О пище он не думал уже давно, и сейчас старался не думать ещё и о воде. Силам было неоткуда восстанавливаться, а потому с каждым днём пленник становился всё слабее. Для него это было скорее даже хорошо: постепенно большую часть времени он стал проводить без сознания, и чародей, поднимаясь к нему, частенько уходил, даже не попытавшись выбить ответы. Фогуну было очевидно, что принц уже не чувствовал боли, и пытаться добиться от него ответов было бы пустой тратой времени. Для принца это было ужасно: если он не замечал, когда к нему приходили, то потом, очнувшись, испытывал всепоглощающий страх, стискивающий сердце холодными тисками. Ему чудилось, что чародей и ведьма решили оставить его здесь умирать один на один с липкой жутковатой тьмой, которая переставала таиться по углам и вдоль стен, начиная быть равномерно густой и мешающей дышать. Лефир мог бы вскоре и вовсе сойти с ума, но в минуты ясности ума, которые иногда всё же случались, он убеждал себя в том, что его ищут и обязательно найдут.
В этот раз принцу повезло. Он почти отчаялся, почти поддался страху, уверовав, что его бросили, но вскоре он почти с радостью услышал постукивание по деревянной стене. Это была странная радость, но измученному пленнику хотелось увидеть хоть какое-то живое существо, даже если это существо снова станет бить его и задавать вопросы. К тому времени, как принц разлепил опухшие веки, девушка уже сидела на верхней ступеньке. Заметив, что он взглянул на неё, она решила изменить своей привычки молчать и произнесла с нотками издёвки:
- В принципе, я могла бы сделать твою участь не такой печальной. Если бы ты приполз ко мне на коленях, омыл слезами мои ноги
- Никогда - чуть слышно ответил он, и это отняло у него столько сил, что он потерял сознание.
- Правильно. Ведь теперь даже подняться на колени для тебя непосильная задача,усмехнулась она и внимательно посмотрела на бесчувственное распростёртое перед ней тело недруга.
Она подалась вперёд, желая лучше разглядеть перепачканное разводами от крови лицо, отчего капли горячего воска со свечей стали капать на пол, и одна попала на руку принца. Он не проявил по этому поводу ни малейшего признака беспокойства и боли, но вот девушка, не ожидавшая этого, почему-то смутилась и быстро стёрла уже остывший воск с его кожи. На прикосновение он так же не отреагировал, и Элейна поднесла руку к его приоткрытым губам. Ощутив слабое тёплое дыхание, она облегчённо вздохнула. Ей не хотелось, чтобы он умирал. Да, она с удовольствием смотрела, как Фогун выбивает из него высокомерие, спесь, уверенность и прочие черты, присущие венценосным особам. Но в этот момент, присев рядом с ним, она остро ощутила, что смерти ему она не желает. Этому не было достойного объяснения. Хотя лежавший перед девушкой молодой мужчина был красив. Даже в таком состоянии и даже в мечущемся свете свечей его перепачканное лицо оставалось симпатичным, а измученное тело радовало глаз пропорциональностью и аккуратными натренированными мускулами, очертания которых ясно угадывались под тонкой изодранной рубахой. Девушка осторожно, чтобы он всё-таки случайно не почувствовал это, отвела рукой волосы с его лба и тихо сказала:
- Ты не умрёшь здесь. Я ненавижу тебя, но у моей ненависти есть разумные границы.

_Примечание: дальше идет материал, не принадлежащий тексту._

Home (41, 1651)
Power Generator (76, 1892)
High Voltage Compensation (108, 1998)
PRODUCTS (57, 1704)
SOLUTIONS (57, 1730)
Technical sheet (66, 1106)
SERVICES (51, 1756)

Он не слышал её. Элейна почувствовала, что её неприязнь к нему начинает растворяться в желании сохранить ему жизнь, остром и неожиданно сильном, совершенно беспричинно возникшем и потому неприятном. Она никогда не считала, что ей свойственны столь резкие перепады настроения, какие случались с ней с момента возвращения в замок. Но копаться в себе и искать причины своему странному, скачущему по синусоиде, отношению к пленнику, девушка не стала. Она поспешно покинула башню, чтобы не позволить ещё и сочувствию примешаться к своим чувствам.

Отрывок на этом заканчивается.